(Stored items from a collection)

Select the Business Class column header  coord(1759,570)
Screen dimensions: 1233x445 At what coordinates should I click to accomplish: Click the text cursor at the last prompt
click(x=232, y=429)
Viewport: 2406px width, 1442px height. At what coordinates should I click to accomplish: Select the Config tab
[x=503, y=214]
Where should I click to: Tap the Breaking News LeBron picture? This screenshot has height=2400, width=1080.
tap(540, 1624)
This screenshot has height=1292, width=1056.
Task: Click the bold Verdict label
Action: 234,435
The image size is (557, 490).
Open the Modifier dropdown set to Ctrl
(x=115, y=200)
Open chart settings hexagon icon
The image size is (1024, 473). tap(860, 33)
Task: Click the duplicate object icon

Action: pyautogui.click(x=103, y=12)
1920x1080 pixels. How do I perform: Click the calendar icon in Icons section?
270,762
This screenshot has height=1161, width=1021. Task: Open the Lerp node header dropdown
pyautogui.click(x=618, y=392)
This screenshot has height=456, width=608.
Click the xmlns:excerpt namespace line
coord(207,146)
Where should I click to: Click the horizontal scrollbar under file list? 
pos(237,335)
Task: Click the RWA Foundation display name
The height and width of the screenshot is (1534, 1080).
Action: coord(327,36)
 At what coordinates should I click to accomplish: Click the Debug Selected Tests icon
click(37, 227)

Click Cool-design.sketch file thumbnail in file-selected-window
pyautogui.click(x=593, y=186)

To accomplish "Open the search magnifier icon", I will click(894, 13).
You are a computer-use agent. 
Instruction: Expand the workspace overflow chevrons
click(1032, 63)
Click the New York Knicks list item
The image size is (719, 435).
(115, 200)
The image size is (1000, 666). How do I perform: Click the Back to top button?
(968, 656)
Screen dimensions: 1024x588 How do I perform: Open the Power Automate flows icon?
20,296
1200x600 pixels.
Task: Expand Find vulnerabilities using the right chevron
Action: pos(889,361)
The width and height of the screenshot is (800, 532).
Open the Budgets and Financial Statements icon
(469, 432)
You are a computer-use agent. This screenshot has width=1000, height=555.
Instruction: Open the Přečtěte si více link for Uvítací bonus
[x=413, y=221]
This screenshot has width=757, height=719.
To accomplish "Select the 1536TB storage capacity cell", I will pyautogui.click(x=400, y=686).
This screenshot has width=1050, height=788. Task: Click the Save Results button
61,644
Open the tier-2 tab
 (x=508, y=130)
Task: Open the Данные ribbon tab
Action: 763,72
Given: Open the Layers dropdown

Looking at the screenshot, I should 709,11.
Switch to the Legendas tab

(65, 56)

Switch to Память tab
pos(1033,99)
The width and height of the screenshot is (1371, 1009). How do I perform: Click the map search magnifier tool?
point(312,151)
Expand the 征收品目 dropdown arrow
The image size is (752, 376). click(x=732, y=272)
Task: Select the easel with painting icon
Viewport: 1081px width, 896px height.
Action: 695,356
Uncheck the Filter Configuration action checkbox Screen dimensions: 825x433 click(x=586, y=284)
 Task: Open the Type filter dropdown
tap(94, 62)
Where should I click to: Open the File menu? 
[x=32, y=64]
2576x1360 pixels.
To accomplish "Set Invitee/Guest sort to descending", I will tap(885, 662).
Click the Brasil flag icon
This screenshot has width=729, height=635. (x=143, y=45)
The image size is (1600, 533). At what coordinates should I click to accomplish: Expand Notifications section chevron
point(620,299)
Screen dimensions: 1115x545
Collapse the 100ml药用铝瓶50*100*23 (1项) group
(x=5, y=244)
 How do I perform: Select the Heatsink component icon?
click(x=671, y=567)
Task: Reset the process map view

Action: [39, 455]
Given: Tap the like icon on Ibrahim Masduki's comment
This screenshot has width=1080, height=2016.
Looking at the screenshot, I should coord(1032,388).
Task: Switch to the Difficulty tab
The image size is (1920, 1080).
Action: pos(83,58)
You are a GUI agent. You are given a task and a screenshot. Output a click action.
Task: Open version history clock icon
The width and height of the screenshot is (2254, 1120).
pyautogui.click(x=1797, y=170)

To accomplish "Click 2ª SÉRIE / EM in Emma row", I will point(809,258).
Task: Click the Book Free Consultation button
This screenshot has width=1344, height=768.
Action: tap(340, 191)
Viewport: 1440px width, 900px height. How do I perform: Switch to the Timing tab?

What needs to be done. Rewrite the entries from the line with "Task: Reset the process map view" through the end of the entries, replacing "Book Free Consultation" with "Schedule Free Consultation" and leaving everything else unchanged.

Exercise answer.
Task: Reset the process map view

Action: [39, 455]
Given: Tap the like icon on Ibrahim Masduki's comment
This screenshot has width=1080, height=2016.
Looking at the screenshot, I should coord(1032,388).
Task: Switch to the Difficulty tab
The image size is (1920, 1080).
Action: pos(83,58)
You are a GUI agent. You are given a task and a screenshot. Output a click action.
Task: Open version history clock icon
The width and height of the screenshot is (2254, 1120).
pyautogui.click(x=1797, y=170)

To accomplish "Click 2ª SÉRIE / EM in Emma row", I will point(809,258).
Task: Click the Schedule Free Consultation button
This screenshot has width=1344, height=768.
Action: tap(340, 191)
Viewport: 1440px width, 900px height. How do I perform: Switch to the Timing tab?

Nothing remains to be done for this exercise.